*TEXT SHOWN*
::::
Evalynx addresses that gap with a backend control plane that can:

accept structured run requests through an API
persist run metadata in a relational model
execute jobs asynchronously
expose lifecycle states such as queued, running, succeeded, and failed
retain summaries, metrics, and artifact references
capture reproducibility metadata such as normalized config and execution provenance

What This Project Demonstrates

Evalynx is designed as a backend portfolio project, with emphasis on:

API design and request validation
relational data modeling and migrations
background job processing
execution lifecycle management
integration with external systems through explicit adapters
reproducibility-focused backend engineering

Tech Stack

FastAPI
SQLAlchemy + Alembic
PostgreSQL
Redis + RQ
Docker Compose
GitHub Actions

Backend Signals

The strongest backend signals in this MVP are:

explicit separation between a logical Run and concrete RunAttempt records
asynchronous execution through Redis + RQ with a dedicated worker process
subprocess-based runner adapters for bounded integration with external systems
structured persistence of summaries, metrics, artifacts, warnings, errors, and reproducibility metadata
retry semantics that preserve prior failure context instead of overwriting it

MVP Scope

The initial MVP is intentionally narrow and aims to prove one strong vertical slice:

FastAPI application
PostgreSQL persistence
Redis + RQ background execution
Project and Run lifecycle management
one real runner integration
stored summaries, metrics, artifacts, and failure information
retry support for failed runs

The first integrated real runner is solo-wargame-ai, chosen because it already has strong reproducibility surfaces and does not depend on private personal data.
::::
*WHAT YOU NEED TO DO*
1. According to the Evalynx text, which project was chosen as the first integrated real runner?
2. Please update the Evalynx text by writing out everything from "The first integrated" down to "private personal data." again, with "private" changed to "sensitive".
Use only the Evalynx text above.

*RECORDS SUPPLIED*
::::
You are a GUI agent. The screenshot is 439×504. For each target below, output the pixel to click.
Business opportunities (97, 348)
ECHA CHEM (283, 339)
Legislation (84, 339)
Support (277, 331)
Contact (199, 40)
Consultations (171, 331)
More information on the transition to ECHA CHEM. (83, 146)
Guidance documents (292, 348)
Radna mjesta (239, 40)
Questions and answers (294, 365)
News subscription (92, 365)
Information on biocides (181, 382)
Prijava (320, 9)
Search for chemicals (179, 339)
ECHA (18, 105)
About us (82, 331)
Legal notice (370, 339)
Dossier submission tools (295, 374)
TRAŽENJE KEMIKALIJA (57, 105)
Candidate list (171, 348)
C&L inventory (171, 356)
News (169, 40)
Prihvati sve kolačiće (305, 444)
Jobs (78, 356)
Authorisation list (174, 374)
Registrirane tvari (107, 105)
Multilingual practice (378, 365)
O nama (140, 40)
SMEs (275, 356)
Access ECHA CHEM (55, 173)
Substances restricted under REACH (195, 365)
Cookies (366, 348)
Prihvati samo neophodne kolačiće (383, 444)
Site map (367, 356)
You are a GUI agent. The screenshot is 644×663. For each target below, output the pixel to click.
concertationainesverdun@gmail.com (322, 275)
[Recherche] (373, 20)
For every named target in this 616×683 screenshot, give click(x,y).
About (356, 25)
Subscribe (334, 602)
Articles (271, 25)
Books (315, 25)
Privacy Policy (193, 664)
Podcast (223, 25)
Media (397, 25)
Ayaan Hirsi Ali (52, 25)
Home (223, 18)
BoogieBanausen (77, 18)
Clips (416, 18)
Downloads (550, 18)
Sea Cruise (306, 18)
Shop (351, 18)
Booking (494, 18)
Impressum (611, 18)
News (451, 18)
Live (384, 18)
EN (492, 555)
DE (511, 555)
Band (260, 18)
::::
*ANSWER LIST*
1. solo-wargame-ai

2.
The first integrated real runner is solo-wargame-ai, chosen because it already has strong reproducibility surfaces and does not depend on sensitive personal data.